Antimony Doping Enabled Photoluminescence Quantum Yield Enhancement in 0D Inorganic Bismuth Halide Crystals

Owing to the exterior self-trapped excitons (STEs) with adjustable fluorescence beams, low-dimensional ns(2)-metal halides have recently received considerable attention in solid-state light-emitting applications. However, the photoluminescence (PL) mechanism in metal halides remains a major challenge in achieving high efficiency and controllable PL properties because the excited-state energy of ns(2) conformational ions varies inhomogeneously with their coordination environments. Here, a novel zero-dimensional (0D) lead-free bismuth-based Rb3BiCl60.5H(2)O crystal was reported as a pristine crystal to modulate the optical properties. By doping Sb3+ ions with 5s(2) electrons into Rb3BiCl60.5H(2)O crystals, bright orange emission at room temperature was obtained with a photoluminescence quantum yield of 39.7%. Optical characterizations and theoretical studies show that the Sb3+ doping can suppress the strong exciton-phonon coupling, optimize the electronic energy band structure, improve the thermal activation energy, soften the structural lattice of the host crystals, deepen the STE states, and ultimately lead to strong photoluminescence.

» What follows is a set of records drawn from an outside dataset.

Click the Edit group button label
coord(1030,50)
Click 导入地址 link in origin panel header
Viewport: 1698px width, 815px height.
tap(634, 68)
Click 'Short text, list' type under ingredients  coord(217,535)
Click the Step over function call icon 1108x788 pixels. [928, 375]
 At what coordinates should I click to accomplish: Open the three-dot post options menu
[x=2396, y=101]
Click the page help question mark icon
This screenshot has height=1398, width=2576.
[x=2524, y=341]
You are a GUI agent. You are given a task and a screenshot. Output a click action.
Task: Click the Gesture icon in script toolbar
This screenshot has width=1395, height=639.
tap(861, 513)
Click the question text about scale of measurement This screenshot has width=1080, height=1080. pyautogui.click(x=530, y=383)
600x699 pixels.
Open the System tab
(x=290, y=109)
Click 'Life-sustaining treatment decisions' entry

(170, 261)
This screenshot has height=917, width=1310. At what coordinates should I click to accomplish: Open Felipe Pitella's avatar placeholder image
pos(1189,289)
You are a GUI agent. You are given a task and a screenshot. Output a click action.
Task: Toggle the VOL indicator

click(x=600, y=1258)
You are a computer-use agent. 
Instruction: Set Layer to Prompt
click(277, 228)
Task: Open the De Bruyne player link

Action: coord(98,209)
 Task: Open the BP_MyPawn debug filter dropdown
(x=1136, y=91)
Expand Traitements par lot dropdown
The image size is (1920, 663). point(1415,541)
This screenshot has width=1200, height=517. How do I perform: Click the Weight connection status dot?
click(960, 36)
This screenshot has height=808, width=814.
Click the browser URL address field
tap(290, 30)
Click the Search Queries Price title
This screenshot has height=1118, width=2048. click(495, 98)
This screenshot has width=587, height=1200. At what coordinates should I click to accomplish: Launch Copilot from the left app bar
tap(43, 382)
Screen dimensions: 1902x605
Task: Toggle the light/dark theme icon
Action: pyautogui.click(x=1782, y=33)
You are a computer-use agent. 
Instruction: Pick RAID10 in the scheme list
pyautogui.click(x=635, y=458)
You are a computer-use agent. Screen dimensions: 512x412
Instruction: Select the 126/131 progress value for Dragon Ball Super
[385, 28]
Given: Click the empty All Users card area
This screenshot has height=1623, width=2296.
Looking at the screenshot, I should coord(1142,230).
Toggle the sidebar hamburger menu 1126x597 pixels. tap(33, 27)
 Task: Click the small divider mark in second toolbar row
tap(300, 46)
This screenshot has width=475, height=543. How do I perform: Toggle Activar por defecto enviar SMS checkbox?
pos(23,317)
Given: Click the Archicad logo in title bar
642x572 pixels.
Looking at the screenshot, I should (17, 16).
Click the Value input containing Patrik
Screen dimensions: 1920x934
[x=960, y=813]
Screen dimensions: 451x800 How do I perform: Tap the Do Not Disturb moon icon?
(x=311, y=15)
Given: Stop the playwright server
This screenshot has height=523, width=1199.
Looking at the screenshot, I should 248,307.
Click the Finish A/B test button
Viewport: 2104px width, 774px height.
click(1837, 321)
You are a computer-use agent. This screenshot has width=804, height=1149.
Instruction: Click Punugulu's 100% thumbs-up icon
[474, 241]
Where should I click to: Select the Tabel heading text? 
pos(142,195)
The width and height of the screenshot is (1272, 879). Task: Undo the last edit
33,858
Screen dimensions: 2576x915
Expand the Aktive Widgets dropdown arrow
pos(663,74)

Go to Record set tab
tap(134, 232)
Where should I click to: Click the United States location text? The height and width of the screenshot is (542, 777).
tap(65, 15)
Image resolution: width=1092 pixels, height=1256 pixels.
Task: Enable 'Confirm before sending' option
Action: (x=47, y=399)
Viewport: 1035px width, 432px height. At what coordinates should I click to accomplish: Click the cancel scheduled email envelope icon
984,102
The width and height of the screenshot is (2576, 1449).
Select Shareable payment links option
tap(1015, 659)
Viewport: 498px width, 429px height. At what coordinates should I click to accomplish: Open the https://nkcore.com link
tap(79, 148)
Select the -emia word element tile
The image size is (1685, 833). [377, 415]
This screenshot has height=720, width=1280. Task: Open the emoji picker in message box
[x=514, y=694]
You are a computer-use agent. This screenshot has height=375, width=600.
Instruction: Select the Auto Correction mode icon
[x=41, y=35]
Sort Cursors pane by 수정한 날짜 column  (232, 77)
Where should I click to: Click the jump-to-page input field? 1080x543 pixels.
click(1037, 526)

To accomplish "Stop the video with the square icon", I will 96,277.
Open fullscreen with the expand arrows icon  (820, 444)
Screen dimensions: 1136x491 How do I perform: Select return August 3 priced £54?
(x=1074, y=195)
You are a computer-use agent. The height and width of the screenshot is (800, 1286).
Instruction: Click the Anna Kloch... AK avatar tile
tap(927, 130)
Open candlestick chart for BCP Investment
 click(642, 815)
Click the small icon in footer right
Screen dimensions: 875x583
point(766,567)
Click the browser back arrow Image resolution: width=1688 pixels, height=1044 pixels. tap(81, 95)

This work manifests a fruitful manipulation in ripening bismuth-based halides with high-efficiency PL properties, and the PL enhancement mechanisms will guide future research in the exploration of emerging luminescent materials.

Automated summary

The doping of Sb3+ ions in Rb3BiCl60.5H(2)O crystals leads to bright orange emission with high photoluminescence quantum yield. The Sb3+ doping optimizes the electronic energy band structure and improves the PL properties.